Initialement, la position d’Uranus correspondait étroitement aux prévisions. Cependant, en 1830, l’emplacement observé de la planète s’écartait de plus de quatre diamètres planétaires par rapport à ce qu’il aurait dû être – une différence qui ne pouvait plus être ignorée. Certains chercheurs ont émis l'hypothèse que la gravité newtonienne était incomplète, tandis que d'autres ont envisagé la possibilité d'un corps massif invisible tirant sur Uranus depuis les confins du système solaire.
Le Soleil et les géantes gazeuses Jupiter et Saturne ont déjà exercé des perturbations mesurables sur Uranus. L’écart restant suggère la présence d’une autre planète encore inconnue au-delà d’Uranus. En 1843, l'astronome anglais John Couch Adams calcula l'orbite de ce corps hypothétique, prédisant sa position avec une précision surprenante, même si ses découvertes furent largement ignorées en Angleterre à l'époque.

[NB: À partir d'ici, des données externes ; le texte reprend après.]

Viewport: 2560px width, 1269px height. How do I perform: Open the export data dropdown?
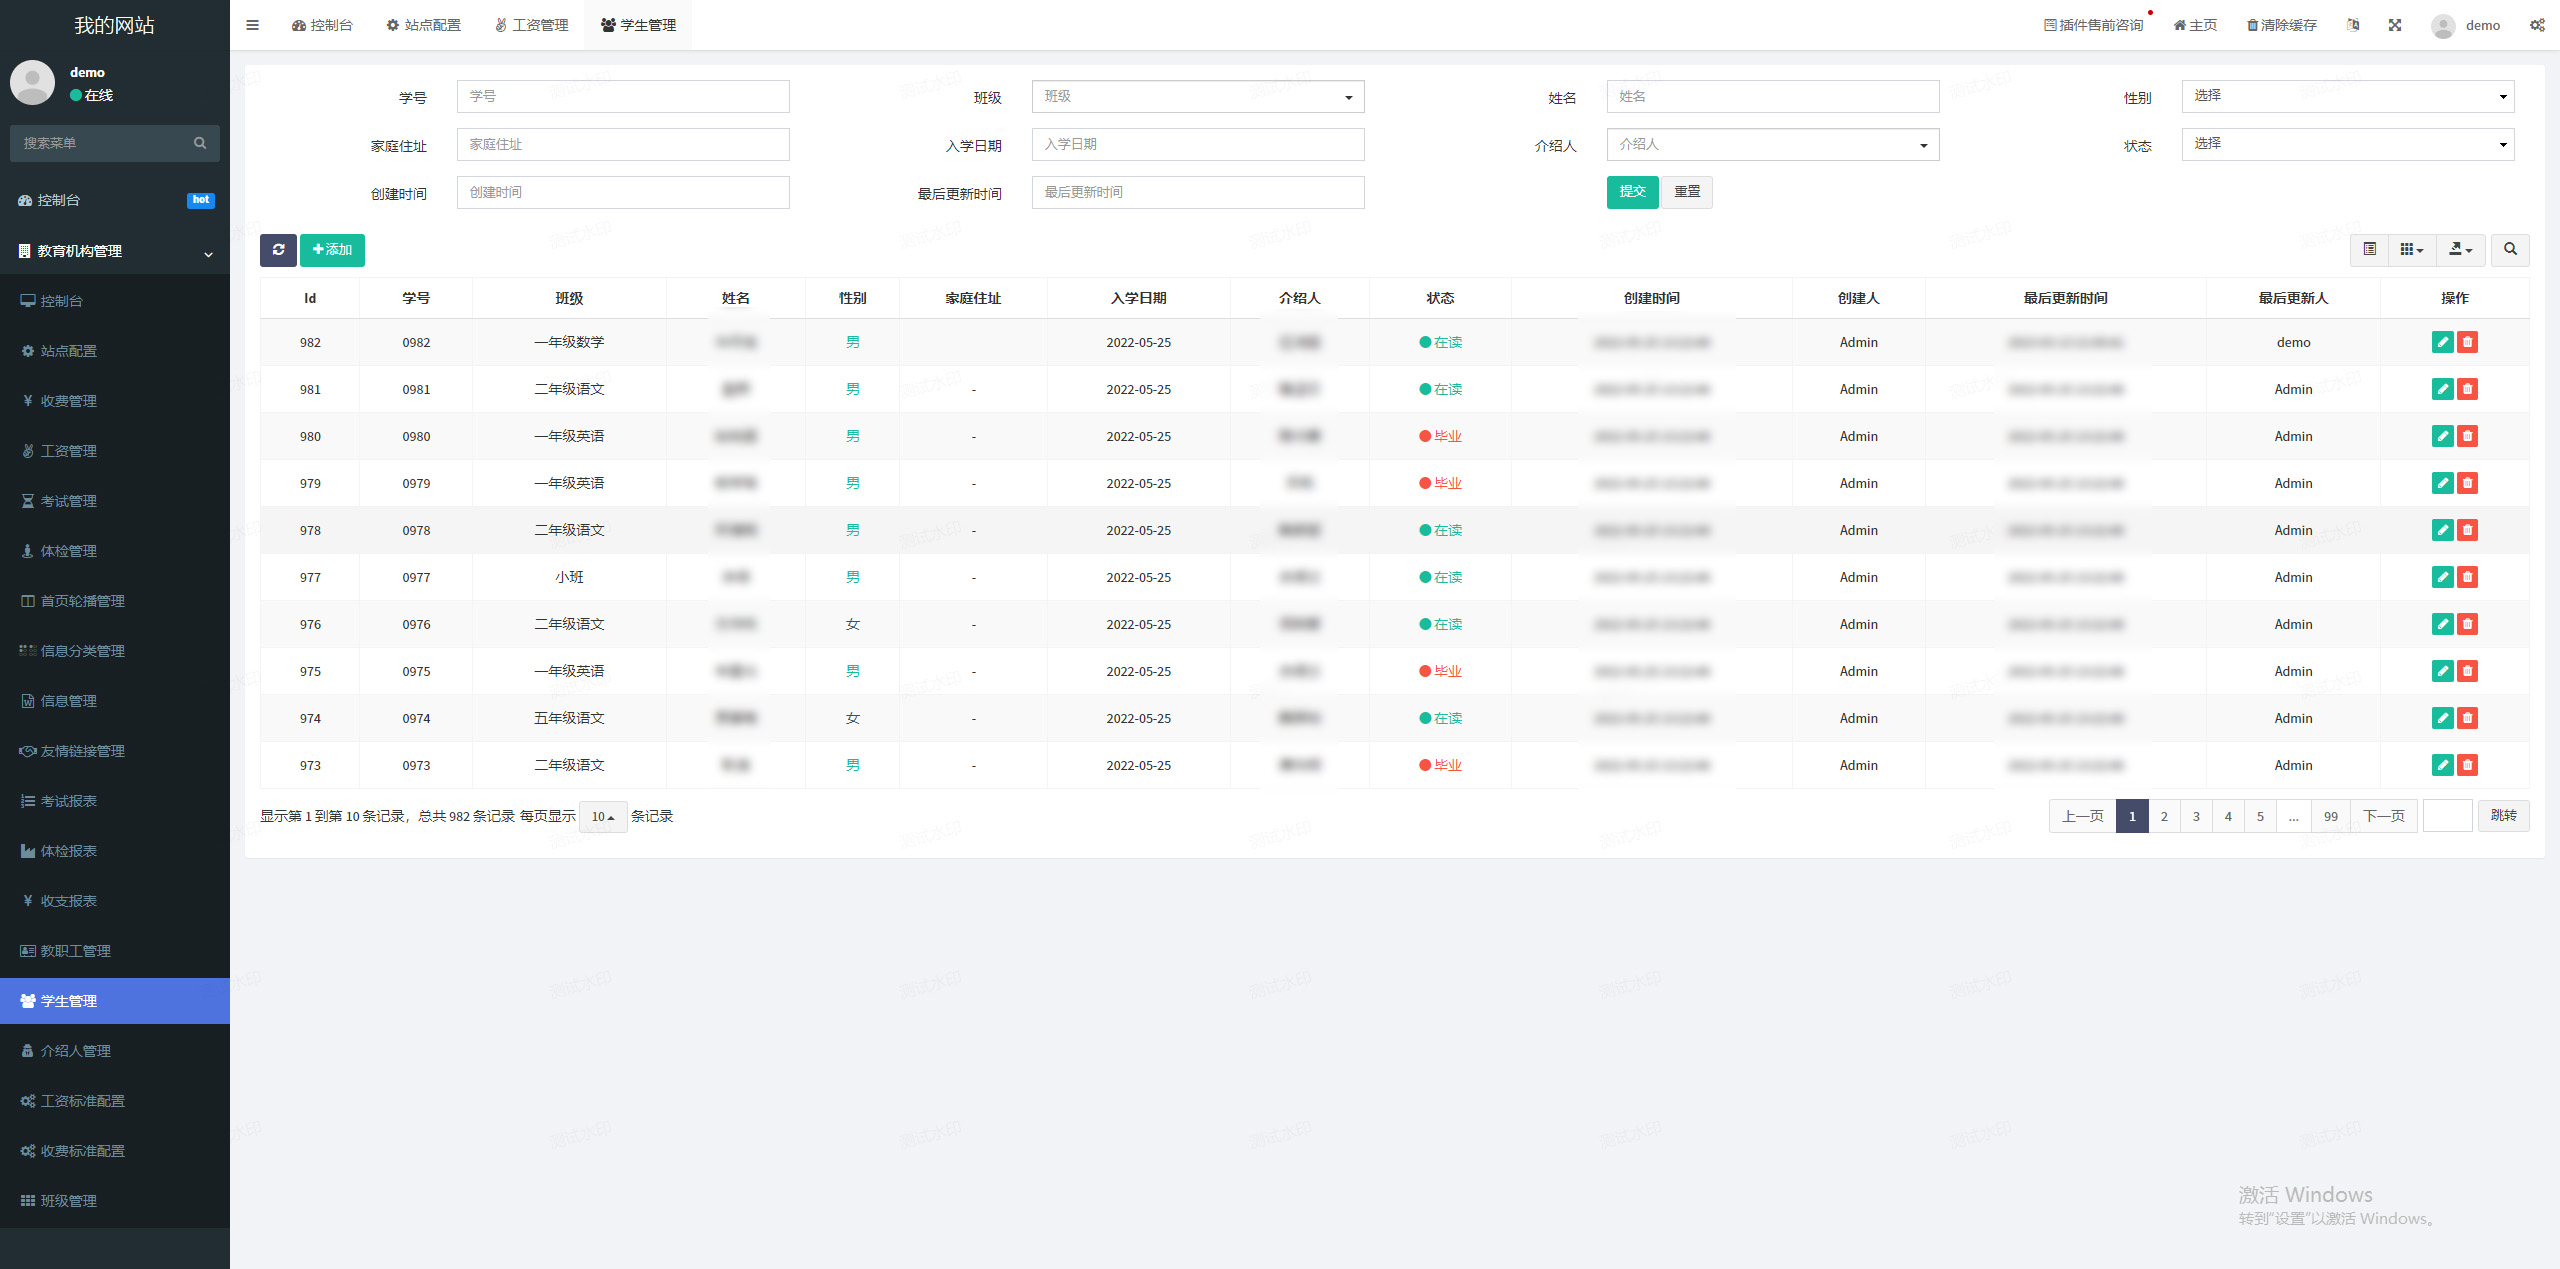2460,250
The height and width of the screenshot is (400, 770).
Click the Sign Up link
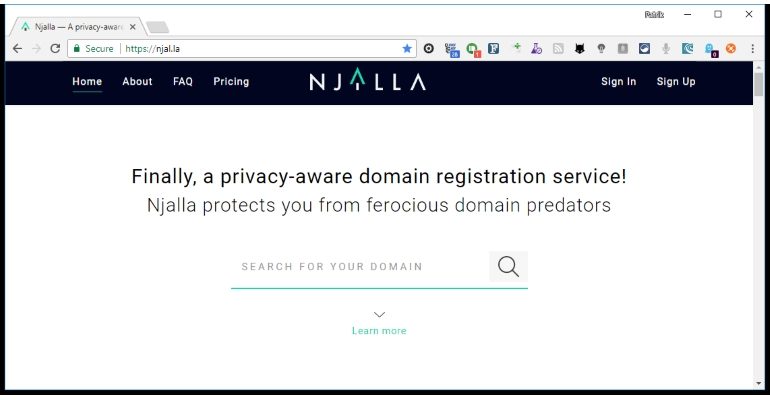pyautogui.click(x=676, y=82)
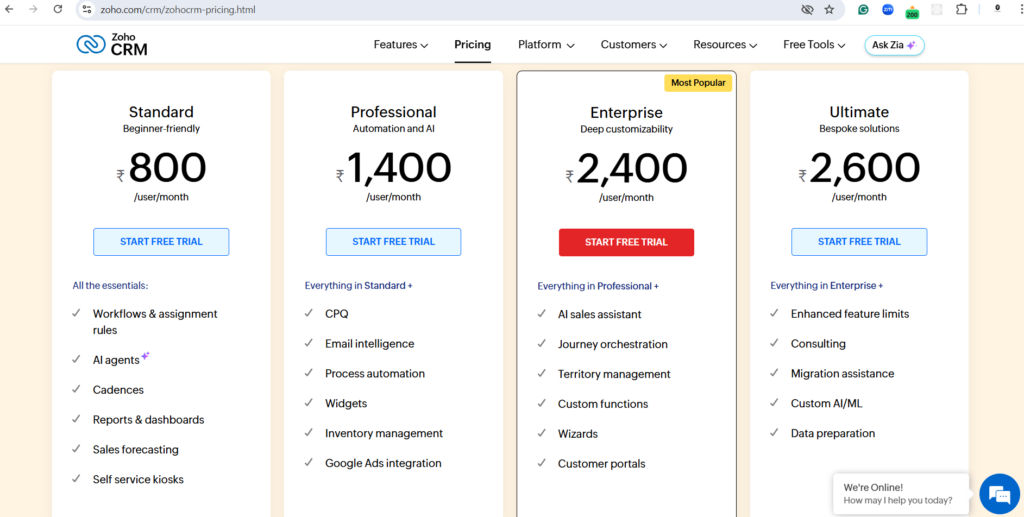Reload the page
Viewport: 1024px width, 517px height.
click(x=58, y=9)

Presque simultanément, le mathématicien français Urbain LeVerrier effectuait des calculs comparables. Grâce aux prédictions de LeVerrier, les astronomes de l’Observatoire de Berlin ont localisé la nouvelle planète en 1846 et l’ont officiellement baptisée Neptune. La découverte a non seulement validé le pouvoir prédictif de la mécanique céleste, mais a également confirmé que la gravité de Neptune a résolu les perturbations résiduelles de l'orbite d'Uranus – une conclusion que la plupart des astronomes modernes acceptent aujourd'hui.